Research company behind controversial documentary to start RI ranking in December.

The company that supplied the information for the controversial Dutch TV documentary, Zembla, which embarrassed some of the country’s largest pension funds into withdrawing assets from cluster bomb manufacturers, is to start ranking the same funds according to their approaches to responsible investment.
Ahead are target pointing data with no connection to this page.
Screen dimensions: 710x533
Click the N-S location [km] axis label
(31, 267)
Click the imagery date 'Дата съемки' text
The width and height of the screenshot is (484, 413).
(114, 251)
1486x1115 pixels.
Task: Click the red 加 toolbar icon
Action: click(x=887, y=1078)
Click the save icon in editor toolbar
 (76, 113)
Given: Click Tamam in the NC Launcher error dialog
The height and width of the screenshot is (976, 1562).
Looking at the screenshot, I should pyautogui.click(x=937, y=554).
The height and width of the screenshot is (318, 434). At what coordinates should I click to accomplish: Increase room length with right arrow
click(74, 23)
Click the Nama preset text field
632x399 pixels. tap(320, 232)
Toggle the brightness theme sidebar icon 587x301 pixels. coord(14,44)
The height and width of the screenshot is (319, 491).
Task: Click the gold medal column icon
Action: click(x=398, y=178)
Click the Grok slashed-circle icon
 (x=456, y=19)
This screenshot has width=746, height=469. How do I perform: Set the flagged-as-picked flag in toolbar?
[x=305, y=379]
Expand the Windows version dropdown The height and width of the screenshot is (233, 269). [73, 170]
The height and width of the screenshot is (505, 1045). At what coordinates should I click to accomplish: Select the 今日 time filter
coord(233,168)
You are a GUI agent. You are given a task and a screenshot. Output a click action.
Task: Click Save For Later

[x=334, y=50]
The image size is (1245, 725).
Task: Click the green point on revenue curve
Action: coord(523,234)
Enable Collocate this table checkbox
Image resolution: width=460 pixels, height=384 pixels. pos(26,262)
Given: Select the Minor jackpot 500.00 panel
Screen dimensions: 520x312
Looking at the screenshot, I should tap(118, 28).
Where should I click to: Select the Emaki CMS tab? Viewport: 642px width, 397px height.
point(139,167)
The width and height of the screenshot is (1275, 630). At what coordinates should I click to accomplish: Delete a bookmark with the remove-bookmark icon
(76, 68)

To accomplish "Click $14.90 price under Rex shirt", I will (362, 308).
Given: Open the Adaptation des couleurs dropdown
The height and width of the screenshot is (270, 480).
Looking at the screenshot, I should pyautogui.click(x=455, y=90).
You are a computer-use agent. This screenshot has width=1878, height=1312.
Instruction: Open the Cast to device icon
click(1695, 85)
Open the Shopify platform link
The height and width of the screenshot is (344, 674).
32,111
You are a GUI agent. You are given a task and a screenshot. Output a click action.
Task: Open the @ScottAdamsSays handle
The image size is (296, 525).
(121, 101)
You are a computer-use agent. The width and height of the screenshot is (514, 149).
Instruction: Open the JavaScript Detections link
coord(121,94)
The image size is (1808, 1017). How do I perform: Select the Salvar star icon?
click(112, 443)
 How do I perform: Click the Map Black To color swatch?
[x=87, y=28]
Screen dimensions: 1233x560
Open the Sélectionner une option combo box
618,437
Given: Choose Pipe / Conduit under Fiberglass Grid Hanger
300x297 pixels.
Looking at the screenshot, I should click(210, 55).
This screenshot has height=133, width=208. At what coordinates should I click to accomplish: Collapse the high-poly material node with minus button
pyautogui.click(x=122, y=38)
Profundo Research, which specializes in analysing finance issues on environmental, development and human rights, will launch the responsible benchmark for the biggest pension funds and insurance companies in December in conjunction with the Dutch sustainable development group, VBDO, and the Dutch Consumer Organisation.
Profundo provided the data on the investment holdings of Dutch pension schemes to Zembla (see useful links) for its current affairs programme earlier this year, which found that funds including ABP were invested in cluster bomb producing corporations.
The revelations prompted many Dutch pension funds to review their investment strategies and divest sensitive stakes in arms companies.
The country’s pension funds, which collectively run €700bn ($1trillion) in assets, are increasingly debating the issue of responsible investment. They fear the Dutch government could intervene to legislate on SRI issueson the back of controversial television programmes like Zembla if pension schemes do not have a clear SRI policy.
Last week in The Hague, the three Dutch pension fund umbrella organisations, VB, OPF and UvB, presented Dutch Social Affairs minister, Piet Hein Donner, with a report containing environmental, social and governance guidelines for pension funds. The 75-page report included an outline of the framework for incorporating responsible investment within the legal fiduciary duty applicable under Dutch law. The presentation was attended by a large number of Dutch pension funds.
Jan Willem van Gelder of Profundo Research, said: “Responsible investment is no longer optional, it’s a necessity. If pension funds don’t have a position then trust in the fund will be undermined for the beneficiaries. They should be able to explain what they invest in and why.”
Independent research companies and lobby groups are increasingly putting pressure on pension funds to respond to responsible investment issues. In the UK, lobby group FairPensions carries out a yearly analysis of the 20 largest pension funds on transparency and compares them to each other. Its last report said that UK pension funds were poor reporters on environmental and social issues.